Records in a dataset:
-=-=-=-=-
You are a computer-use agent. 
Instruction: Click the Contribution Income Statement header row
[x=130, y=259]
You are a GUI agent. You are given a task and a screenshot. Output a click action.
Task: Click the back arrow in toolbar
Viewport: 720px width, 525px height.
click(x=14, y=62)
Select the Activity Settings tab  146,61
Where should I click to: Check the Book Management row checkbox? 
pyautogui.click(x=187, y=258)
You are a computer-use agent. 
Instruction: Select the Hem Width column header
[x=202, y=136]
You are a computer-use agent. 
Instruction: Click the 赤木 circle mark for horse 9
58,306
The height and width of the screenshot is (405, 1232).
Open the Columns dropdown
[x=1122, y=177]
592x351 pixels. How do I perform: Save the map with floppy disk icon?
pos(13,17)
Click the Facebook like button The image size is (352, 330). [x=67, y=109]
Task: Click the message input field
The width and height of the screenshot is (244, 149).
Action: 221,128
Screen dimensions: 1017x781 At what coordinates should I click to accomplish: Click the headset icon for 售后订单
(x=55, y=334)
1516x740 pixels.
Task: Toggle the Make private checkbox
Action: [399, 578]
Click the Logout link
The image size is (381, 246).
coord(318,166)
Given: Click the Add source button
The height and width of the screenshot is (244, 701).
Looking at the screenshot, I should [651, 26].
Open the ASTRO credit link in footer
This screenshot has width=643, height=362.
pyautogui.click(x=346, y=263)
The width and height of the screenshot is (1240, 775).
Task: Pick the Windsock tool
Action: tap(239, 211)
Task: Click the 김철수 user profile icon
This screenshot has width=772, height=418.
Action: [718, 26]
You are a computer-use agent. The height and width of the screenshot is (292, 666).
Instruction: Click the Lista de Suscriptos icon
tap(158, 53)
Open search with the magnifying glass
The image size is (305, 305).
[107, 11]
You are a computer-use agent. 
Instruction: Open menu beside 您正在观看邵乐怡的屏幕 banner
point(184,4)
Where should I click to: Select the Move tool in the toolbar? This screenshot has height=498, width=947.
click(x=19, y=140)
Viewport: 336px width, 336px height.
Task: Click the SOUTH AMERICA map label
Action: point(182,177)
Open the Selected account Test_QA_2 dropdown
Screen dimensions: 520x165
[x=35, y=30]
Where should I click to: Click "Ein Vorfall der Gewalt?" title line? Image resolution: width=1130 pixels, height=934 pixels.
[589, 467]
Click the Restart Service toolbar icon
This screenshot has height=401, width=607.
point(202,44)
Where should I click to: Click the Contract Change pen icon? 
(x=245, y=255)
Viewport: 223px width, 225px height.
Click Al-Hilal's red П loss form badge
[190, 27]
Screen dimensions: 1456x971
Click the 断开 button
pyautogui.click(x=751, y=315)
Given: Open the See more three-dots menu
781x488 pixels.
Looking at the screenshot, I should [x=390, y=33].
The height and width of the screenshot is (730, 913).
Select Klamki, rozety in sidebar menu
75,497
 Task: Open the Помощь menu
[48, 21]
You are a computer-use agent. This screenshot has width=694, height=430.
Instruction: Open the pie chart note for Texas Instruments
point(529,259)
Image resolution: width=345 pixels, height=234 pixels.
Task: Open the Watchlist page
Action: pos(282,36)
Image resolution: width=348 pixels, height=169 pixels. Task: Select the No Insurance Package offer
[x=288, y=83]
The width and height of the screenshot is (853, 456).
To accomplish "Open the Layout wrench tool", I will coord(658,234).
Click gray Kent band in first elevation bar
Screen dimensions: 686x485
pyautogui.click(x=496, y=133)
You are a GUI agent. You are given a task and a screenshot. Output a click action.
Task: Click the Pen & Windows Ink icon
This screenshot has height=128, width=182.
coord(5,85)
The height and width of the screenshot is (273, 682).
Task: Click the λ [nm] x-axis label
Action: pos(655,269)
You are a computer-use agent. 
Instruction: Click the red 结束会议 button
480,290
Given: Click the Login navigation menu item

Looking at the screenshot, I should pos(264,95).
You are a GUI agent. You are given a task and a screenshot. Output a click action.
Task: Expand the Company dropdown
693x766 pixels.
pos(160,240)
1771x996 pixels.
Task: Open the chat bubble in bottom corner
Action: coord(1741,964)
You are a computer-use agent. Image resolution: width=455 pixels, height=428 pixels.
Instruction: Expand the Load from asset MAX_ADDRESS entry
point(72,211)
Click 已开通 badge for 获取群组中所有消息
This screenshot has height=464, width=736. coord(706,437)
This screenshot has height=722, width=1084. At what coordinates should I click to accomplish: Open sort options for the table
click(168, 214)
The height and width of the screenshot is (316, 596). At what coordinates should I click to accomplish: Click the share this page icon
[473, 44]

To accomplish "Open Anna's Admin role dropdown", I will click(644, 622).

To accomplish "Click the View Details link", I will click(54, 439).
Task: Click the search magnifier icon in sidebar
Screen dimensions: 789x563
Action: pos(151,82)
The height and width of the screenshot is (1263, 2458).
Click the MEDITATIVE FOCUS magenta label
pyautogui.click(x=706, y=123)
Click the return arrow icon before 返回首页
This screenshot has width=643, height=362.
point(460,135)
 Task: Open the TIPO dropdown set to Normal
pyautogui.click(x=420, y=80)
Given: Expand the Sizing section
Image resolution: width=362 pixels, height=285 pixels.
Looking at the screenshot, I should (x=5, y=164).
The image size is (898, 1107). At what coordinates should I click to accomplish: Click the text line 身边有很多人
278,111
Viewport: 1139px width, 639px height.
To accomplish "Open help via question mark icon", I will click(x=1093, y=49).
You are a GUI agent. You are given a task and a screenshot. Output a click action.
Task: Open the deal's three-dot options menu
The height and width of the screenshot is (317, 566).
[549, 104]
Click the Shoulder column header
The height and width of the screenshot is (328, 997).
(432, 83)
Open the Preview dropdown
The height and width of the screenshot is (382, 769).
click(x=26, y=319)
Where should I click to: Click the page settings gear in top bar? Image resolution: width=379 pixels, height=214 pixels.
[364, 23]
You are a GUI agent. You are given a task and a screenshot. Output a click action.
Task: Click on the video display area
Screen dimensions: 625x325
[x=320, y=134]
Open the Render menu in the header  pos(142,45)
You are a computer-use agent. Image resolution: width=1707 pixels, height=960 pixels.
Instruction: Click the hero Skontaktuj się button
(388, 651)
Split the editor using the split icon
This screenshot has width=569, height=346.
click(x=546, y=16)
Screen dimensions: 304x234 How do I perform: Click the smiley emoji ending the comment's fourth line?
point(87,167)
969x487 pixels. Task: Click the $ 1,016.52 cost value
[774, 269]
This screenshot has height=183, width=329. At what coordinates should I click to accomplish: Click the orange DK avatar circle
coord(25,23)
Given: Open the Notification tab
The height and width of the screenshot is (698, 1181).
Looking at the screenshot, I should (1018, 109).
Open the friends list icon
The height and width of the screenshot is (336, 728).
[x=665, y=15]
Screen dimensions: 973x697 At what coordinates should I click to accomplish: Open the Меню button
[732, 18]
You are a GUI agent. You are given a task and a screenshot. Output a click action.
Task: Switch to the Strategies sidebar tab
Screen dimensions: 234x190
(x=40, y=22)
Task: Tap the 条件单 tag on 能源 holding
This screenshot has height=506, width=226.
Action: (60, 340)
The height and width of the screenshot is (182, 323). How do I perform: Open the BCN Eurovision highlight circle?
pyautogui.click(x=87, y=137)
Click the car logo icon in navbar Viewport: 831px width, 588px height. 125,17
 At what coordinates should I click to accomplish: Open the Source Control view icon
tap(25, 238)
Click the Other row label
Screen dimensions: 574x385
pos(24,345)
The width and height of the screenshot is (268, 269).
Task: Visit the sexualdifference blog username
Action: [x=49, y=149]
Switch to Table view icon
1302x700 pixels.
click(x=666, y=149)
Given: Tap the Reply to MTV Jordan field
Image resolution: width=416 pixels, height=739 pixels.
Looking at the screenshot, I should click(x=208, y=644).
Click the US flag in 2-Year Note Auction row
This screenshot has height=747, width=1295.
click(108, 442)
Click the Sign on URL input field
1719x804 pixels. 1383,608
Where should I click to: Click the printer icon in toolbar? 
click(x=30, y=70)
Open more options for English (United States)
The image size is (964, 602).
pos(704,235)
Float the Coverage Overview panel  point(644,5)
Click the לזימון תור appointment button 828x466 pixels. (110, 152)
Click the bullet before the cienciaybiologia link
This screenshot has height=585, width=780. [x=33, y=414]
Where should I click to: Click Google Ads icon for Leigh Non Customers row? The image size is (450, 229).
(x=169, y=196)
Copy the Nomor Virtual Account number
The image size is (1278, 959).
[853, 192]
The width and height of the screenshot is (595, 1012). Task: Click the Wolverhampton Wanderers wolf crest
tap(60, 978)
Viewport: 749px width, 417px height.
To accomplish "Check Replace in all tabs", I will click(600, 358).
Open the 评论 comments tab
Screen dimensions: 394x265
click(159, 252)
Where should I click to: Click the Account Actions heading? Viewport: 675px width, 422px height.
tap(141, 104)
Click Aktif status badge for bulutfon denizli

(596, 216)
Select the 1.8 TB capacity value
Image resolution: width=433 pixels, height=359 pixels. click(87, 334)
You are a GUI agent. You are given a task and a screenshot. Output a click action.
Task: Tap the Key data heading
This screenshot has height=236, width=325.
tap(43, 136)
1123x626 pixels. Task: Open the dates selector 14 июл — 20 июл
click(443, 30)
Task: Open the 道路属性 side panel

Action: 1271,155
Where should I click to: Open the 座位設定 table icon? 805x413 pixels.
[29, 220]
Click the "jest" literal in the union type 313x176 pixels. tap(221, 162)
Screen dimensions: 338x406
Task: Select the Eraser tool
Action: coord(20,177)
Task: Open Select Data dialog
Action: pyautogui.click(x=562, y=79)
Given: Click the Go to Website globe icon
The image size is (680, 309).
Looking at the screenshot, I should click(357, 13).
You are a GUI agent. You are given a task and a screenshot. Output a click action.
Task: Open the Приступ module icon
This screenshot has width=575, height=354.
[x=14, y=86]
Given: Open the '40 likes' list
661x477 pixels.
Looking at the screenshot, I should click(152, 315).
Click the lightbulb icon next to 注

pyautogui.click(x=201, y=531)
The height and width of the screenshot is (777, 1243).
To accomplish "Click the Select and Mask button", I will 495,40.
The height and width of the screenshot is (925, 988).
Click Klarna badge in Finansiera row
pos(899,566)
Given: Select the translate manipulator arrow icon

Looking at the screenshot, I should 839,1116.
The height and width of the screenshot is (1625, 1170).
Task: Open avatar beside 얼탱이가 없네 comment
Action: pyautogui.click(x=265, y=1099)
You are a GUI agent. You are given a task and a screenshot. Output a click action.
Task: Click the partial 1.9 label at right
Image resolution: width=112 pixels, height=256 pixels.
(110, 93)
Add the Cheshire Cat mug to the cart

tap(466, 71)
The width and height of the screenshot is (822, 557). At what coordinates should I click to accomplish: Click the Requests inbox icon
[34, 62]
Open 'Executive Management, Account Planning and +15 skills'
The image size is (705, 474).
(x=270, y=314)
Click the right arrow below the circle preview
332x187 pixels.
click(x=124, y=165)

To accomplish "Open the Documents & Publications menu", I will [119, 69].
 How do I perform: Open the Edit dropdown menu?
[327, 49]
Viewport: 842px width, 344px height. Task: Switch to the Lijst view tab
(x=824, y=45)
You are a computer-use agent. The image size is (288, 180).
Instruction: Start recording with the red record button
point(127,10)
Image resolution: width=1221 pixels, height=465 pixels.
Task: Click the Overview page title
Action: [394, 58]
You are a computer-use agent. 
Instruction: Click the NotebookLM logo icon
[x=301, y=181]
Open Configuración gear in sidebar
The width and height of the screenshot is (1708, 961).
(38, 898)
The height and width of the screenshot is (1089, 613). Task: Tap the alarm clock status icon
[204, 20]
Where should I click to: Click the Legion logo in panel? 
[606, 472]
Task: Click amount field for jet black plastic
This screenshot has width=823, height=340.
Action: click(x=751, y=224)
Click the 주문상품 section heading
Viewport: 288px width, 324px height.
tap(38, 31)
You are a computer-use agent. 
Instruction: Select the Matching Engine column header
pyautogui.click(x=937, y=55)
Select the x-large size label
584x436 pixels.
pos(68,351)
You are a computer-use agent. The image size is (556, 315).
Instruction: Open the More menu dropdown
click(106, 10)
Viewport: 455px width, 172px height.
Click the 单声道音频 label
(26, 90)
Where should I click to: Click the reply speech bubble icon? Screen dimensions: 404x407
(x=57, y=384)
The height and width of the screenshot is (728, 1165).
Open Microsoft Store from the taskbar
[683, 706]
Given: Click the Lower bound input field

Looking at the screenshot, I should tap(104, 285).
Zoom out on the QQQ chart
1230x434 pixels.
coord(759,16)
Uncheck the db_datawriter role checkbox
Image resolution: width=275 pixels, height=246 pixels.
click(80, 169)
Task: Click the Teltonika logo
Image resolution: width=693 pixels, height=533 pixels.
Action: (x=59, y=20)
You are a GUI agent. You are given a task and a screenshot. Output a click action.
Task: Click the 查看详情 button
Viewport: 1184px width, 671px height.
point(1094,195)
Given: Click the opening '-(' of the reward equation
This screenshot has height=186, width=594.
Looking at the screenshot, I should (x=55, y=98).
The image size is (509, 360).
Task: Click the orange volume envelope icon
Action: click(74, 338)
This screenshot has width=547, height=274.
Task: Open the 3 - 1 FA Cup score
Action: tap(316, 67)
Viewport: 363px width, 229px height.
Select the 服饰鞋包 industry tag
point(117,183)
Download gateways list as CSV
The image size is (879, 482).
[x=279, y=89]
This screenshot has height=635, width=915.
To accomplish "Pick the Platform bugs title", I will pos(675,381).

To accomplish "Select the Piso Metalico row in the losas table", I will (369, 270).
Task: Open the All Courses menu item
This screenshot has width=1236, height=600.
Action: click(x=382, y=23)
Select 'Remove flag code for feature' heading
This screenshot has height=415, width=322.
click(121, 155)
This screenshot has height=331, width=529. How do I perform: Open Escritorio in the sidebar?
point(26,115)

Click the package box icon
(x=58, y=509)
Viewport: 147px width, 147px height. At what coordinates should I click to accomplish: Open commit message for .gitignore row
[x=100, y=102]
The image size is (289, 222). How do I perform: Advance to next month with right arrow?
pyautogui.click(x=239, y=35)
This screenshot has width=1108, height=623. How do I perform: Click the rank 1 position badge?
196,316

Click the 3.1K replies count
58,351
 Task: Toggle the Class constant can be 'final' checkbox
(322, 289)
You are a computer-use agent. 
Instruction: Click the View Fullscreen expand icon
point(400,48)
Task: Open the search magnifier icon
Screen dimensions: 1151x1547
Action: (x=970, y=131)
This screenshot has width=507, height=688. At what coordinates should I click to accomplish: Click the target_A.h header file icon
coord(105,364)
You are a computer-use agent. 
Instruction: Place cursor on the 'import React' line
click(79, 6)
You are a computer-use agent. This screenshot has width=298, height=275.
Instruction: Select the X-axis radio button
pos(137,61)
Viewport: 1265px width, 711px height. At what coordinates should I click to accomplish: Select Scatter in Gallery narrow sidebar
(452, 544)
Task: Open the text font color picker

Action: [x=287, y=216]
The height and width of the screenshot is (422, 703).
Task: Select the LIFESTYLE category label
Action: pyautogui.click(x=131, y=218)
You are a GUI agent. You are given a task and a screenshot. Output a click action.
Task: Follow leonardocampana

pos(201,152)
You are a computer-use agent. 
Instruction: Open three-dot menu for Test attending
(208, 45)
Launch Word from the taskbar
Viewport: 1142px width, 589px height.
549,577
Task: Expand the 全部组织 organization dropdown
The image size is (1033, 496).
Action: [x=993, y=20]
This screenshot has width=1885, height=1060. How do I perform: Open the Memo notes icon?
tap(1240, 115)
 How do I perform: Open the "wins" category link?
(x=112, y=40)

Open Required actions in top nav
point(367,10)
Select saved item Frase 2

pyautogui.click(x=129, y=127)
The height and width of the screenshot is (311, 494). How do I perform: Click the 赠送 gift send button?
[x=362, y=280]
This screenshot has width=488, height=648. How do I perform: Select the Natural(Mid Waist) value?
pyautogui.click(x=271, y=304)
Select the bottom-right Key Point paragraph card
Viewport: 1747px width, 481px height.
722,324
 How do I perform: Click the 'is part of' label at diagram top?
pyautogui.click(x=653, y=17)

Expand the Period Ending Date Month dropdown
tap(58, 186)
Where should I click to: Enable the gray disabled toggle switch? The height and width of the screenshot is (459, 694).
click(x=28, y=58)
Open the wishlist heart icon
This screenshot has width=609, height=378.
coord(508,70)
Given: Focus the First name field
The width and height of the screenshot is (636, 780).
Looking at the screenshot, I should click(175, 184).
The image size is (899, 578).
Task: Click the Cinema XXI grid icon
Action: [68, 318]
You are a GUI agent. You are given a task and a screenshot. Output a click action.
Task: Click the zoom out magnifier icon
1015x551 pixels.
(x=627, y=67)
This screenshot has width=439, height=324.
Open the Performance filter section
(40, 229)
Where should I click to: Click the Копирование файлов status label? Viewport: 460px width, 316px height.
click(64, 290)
-=-=-=-=-
→ Exercise task
Could you render the records from the line containing "1123x626 pixels. Task: Open" through the line containing "Action: pyautogui.click(x=562, y=79)", both included, as a numbered list with blank lines left out?

→ Final result
1. 1123x626 pixels. Task: Open the dates selector 14 июл — 20 июл
2. click(443, 30)
3. Task: Open the 道路属性 side panel
4. Action: 1271,155
5. Where should I click to: Open the 座位設定 table icon? 805x413 pixels.
6. [29, 220]
7. Click the "jest" literal in the union type 313x176 pixels. tap(221, 162)
8. Screen dimensions: 338x406
9. Task: Select the Eraser tool
10. Action: coord(20,177)
11. Task: Open Select Data dialog
12. Action: pyautogui.click(x=562, y=79)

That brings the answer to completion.